WHAT TO WORK ON
The response must consist of all the records, retyped exactly.

AVAILABLE RECORDS
◇ ◇ ◇
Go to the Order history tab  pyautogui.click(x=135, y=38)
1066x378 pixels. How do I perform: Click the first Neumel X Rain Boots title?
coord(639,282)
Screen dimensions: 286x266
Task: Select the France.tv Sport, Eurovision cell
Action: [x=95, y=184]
◇ ◇ ◇
REPLY TO THE TASK
Go to the Order history tab  pyautogui.click(x=135, y=38)
1066x378 pixels. How do I perform: Click the first Neumel X Rain Boots title?
coord(639,282)
Screen dimensions: 286x266
Task: Select the France.tv Sport, Eurovision cell
Action: [x=95, y=184]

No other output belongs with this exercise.